Hoje eu vi um zumbi.
Eu corri para pegar o ônibus, estava quase atrasada. Fiquei em pé no ponto, juntamente com outras pessoas, quando ele se aproximou mendigando. Era um rapaz moreno, camisa preta desbotada, calças de moletom, furadas nos fundilhos, chinelos, cabelos sem corte, sujos, ele estava sujo inteiro. Pedia dinheiro, qualquer coisa, 50 centavos para comprar comida, segundo ele. Olhei seus dedos, todos com pontas queimadas, negros e feridos. Cacei 50 centavos e dei-lhe. Uma senhora que lá também estava disse, "Você vai é pra Vila daqui a pouco comprar craque, eu sei". Ele não ouviu, não ligou, não deu a mínima e continuou pedindo. Foi até o outro lado da rua e voltou para pedir para os novos esperantes de ônibus. Desta vez, ele pedia dez reais, insistia, dizia que a comida custava isso. Quando ele havia ido para o outro lado, pude observar uma lata de refrigerante em seu bolso e o isqueiro em suas mãos. Agora seu corpo tremia. Ele não via nada, nem tampouco se importava. Ele não tinha alma. Ele não era gente.

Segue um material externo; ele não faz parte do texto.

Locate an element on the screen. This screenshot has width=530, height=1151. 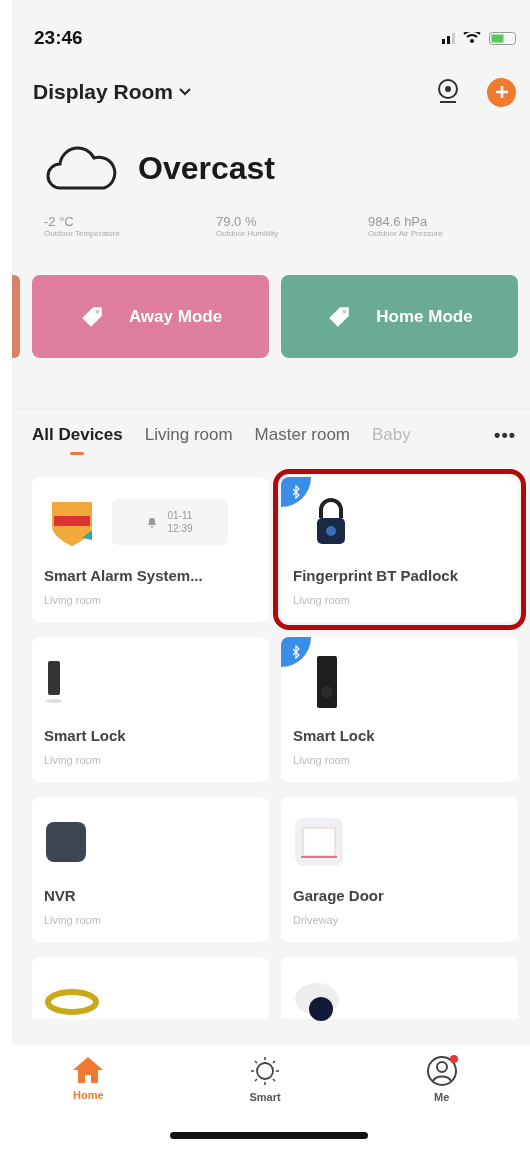
device-card: NVR Living room is located at coordinates (150, 870).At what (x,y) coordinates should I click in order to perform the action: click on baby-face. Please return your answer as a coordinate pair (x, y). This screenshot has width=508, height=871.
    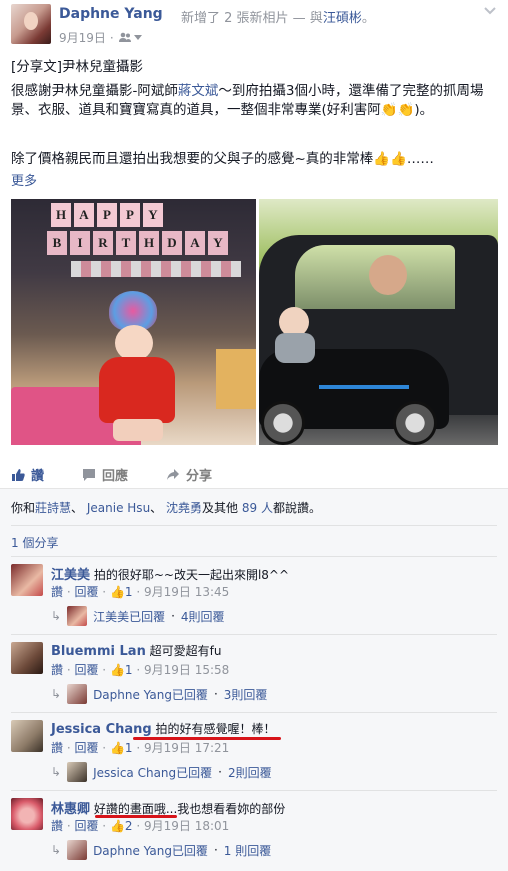
    Looking at the image, I should click on (134, 343).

Senti um vazio na alma, se a tenho. Tenho algo que aquele zumbi não tinha, porque a ele nada importava neste mundo, a não ser a urgência que sentia de saciar a todo custo seu vício. Ele pedia, mas seria capaz de qualquer coisa. Qualquer coisa.

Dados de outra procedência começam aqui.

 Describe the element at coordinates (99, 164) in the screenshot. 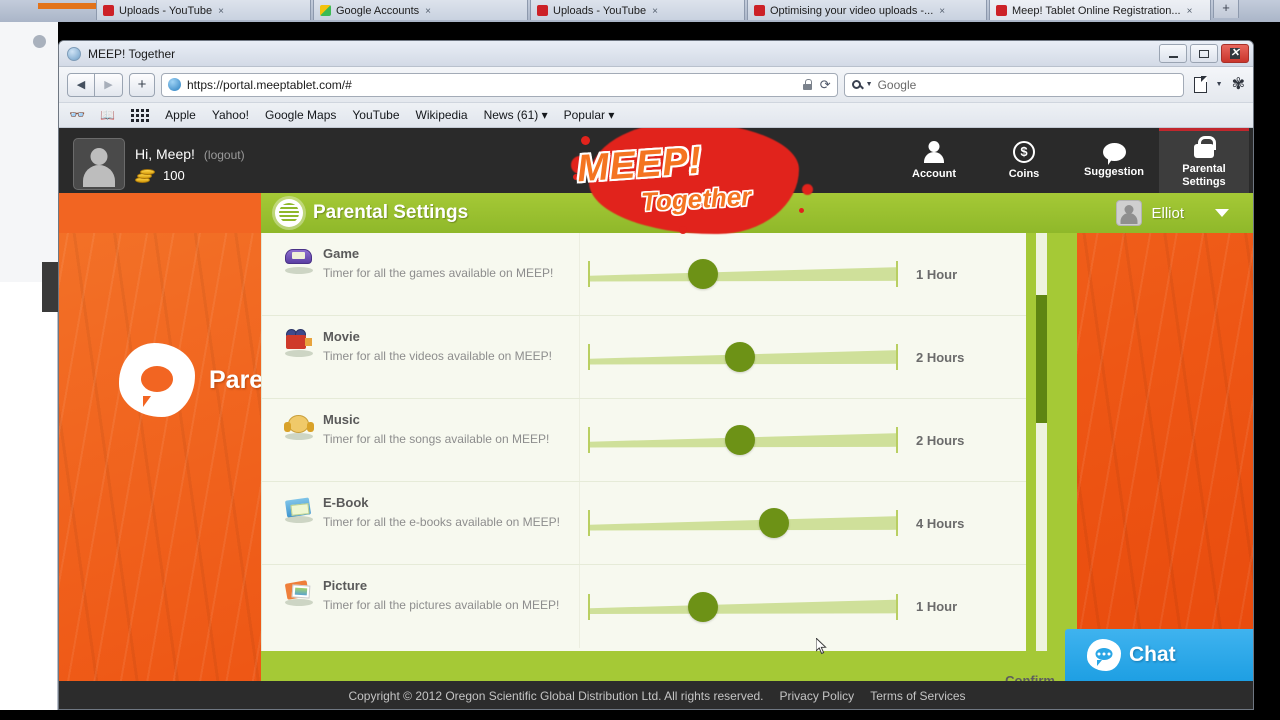

I see `avatar` at that location.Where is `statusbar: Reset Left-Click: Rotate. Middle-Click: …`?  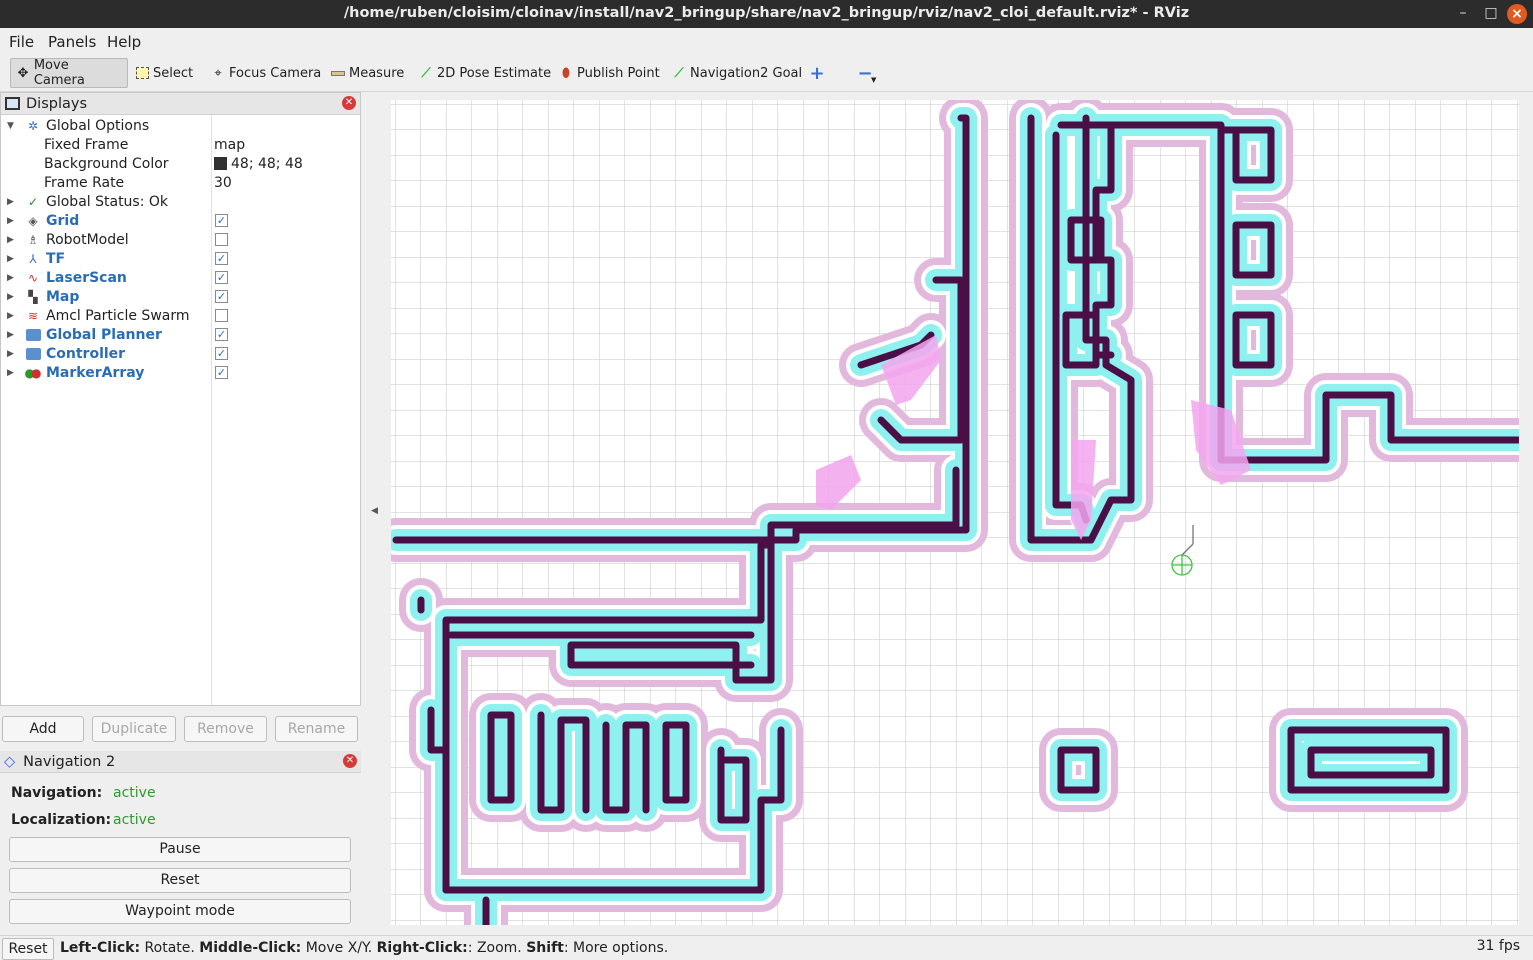 statusbar: Reset Left-Click: Rotate. Middle-Click: … is located at coordinates (766, 948).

Para aquele individuo, futuro não é algo que exista em sua mente ou projeto. Laços, talvez não saiba mais o sentido. Aquele individuo estava no fundo do poço da inexistência. É a coisa mais triste que já vi.
Pensar que isso está em Ouro Preto, pensar que todos sabem o que acontece, e nada é feito. Todos sabem. Todos.

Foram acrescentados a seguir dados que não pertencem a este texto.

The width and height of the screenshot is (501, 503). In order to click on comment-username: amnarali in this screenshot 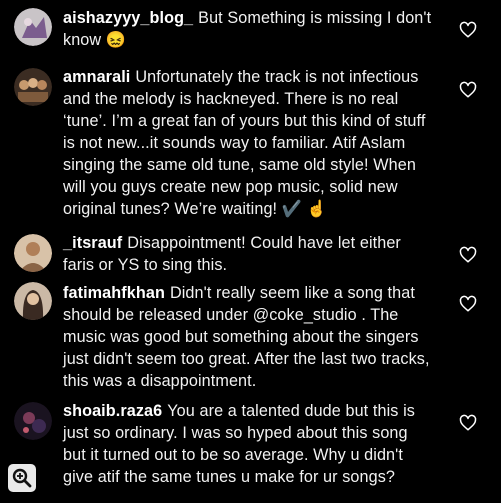, I will do `click(96, 77)`.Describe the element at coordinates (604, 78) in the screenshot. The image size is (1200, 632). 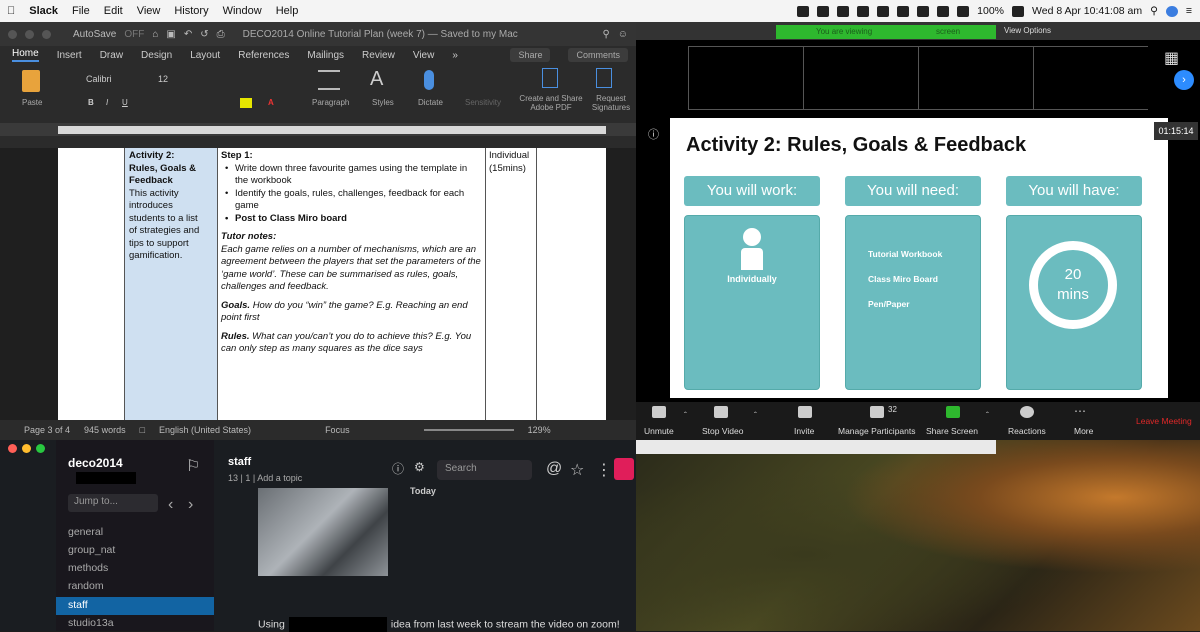
I see `request-signatures-icon` at that location.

Pensar que um indivíduo pode perder-se, perder a alma, assim, sem que nem se dê conta. De repente, está com amigos, ou inimigos, ou rodeado por fantasmas, e, de repente, de brincadeira, começa a trilhar o caminho da escuridão e nunca mais volta. Coisas como se limpar, comer, namoro, família, deixam de existir.
Aquele zumbi roubou um pedaço de mim. Que deus nos proteja.